Required work
Copy out all of the entries below without any change.

___ Study material

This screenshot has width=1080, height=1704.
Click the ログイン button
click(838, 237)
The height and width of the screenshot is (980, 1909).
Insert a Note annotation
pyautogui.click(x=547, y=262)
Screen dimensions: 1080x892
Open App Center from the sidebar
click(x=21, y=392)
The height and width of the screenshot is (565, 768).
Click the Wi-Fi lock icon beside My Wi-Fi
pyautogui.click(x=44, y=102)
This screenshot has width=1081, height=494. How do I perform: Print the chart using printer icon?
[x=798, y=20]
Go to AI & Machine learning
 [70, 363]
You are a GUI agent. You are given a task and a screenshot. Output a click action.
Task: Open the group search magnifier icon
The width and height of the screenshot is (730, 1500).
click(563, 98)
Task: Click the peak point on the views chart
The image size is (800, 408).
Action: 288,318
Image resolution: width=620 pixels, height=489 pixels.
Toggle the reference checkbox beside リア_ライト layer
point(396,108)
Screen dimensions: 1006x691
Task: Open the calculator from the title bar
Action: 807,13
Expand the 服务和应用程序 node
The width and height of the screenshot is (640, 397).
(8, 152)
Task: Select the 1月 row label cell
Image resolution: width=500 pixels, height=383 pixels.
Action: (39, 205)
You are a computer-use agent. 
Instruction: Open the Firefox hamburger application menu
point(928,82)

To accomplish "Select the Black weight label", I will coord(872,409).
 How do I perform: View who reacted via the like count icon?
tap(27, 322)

______

Exercise result
This screenshot has width=1080, height=1704.
Click the ログイン button
click(838, 237)
The height and width of the screenshot is (980, 1909).
Insert a Note annotation
pyautogui.click(x=547, y=262)
Screen dimensions: 1080x892
Open App Center from the sidebar
click(x=21, y=392)
The height and width of the screenshot is (565, 768).
Click the Wi-Fi lock icon beside My Wi-Fi
pyautogui.click(x=44, y=102)
This screenshot has width=1081, height=494. How do I perform: Print the chart using printer icon?
[x=798, y=20]
Go to AI & Machine learning
 [70, 363]
You are a GUI agent. You are given a task and a screenshot. Output a click action.
Task: Open the group search magnifier icon
The width and height of the screenshot is (730, 1500).
click(563, 98)
Task: Click the peak point on the views chart
The image size is (800, 408).
Action: 288,318
Image resolution: width=620 pixels, height=489 pixels.
Toggle the reference checkbox beside リア_ライト layer
point(396,108)
Screen dimensions: 1006x691
Task: Open the calculator from the title bar
Action: 807,13
Expand the 服务和应用程序 node
The width and height of the screenshot is (640, 397).
(8, 152)
Task: Select the 1月 row label cell
Image resolution: width=500 pixels, height=383 pixels.
Action: (39, 205)
You are a computer-use agent. 
Instruction: Open the Firefox hamburger application menu
point(928,82)

To accomplish "Select the Black weight label", I will coord(872,409).
 How do I perform: View who reacted via the like count icon?
tap(27, 322)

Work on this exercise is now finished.